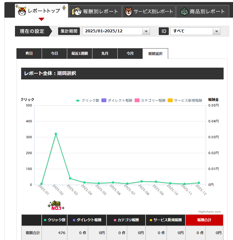Click the 2025/03 data point on chart
The image size is (233, 240).
(x=70, y=178)
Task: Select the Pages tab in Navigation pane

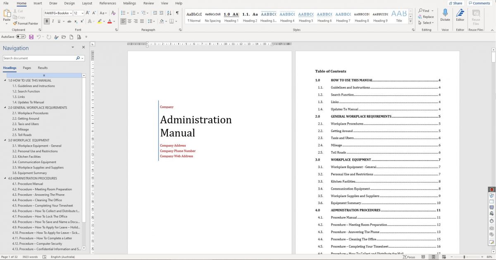Action: click(x=26, y=67)
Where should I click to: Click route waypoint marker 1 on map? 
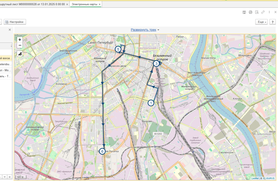pos(151,103)
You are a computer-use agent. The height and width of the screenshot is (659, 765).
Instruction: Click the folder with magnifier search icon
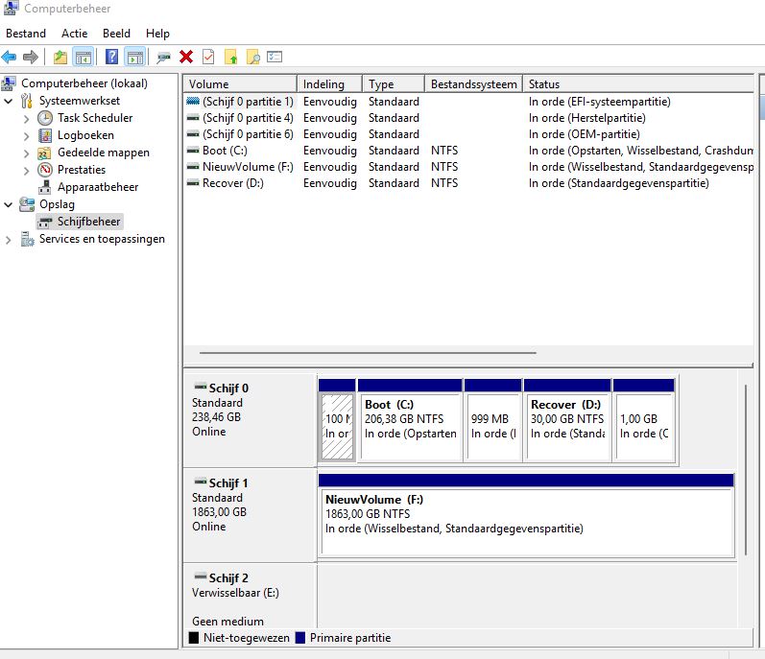[x=253, y=57]
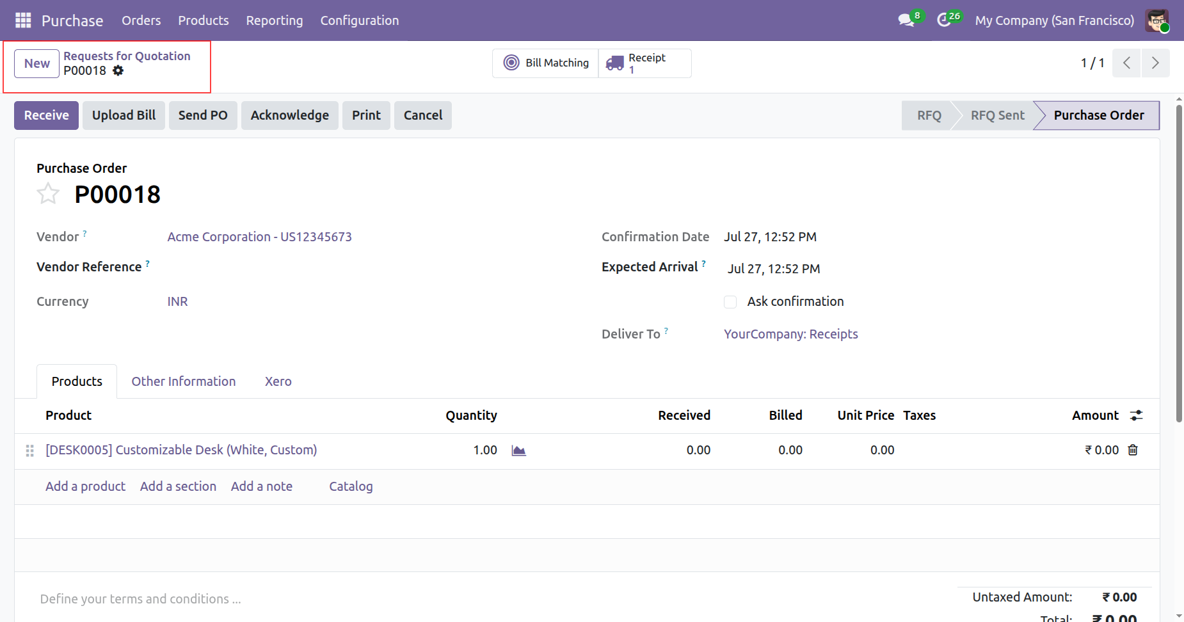The width and height of the screenshot is (1184, 622).
Task: Open the activities clock icon
Action: [x=944, y=20]
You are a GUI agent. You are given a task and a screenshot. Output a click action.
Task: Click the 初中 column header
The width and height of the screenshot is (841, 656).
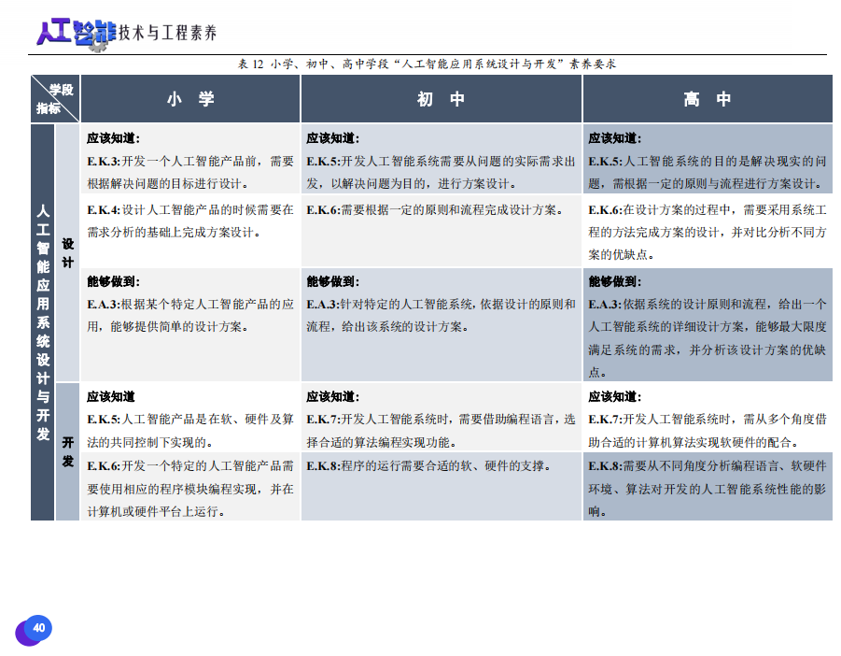pyautogui.click(x=441, y=99)
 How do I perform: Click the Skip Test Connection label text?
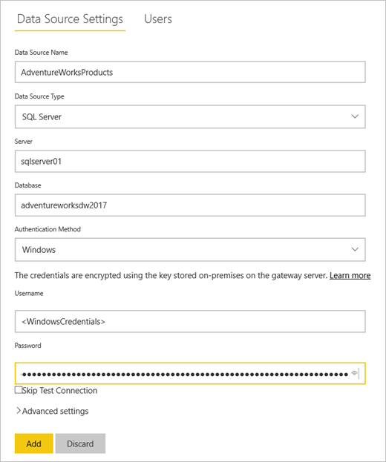[59, 391]
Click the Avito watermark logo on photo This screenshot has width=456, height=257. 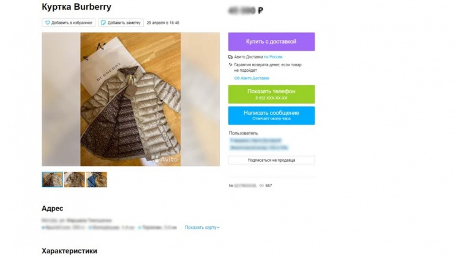(x=165, y=159)
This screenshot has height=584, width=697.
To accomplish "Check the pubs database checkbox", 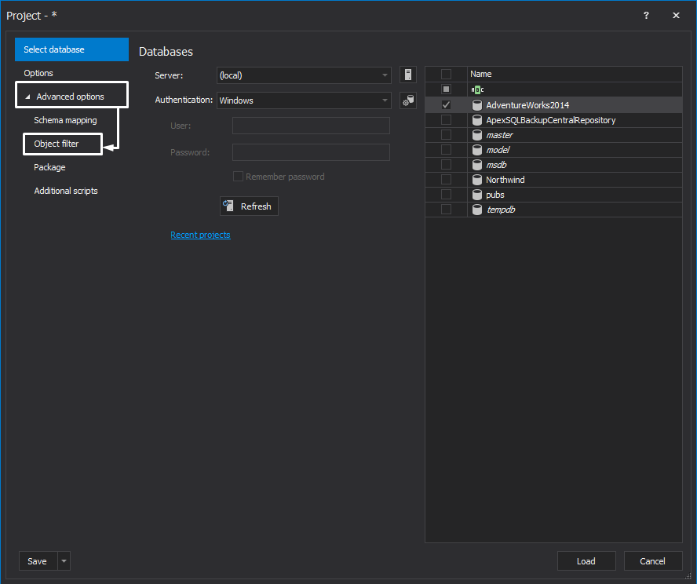I will [446, 194].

Task statement:
Where a line of the listing includes the word "agent", it counts; say how many such lines there are and nothing more.

Exercise solution:
2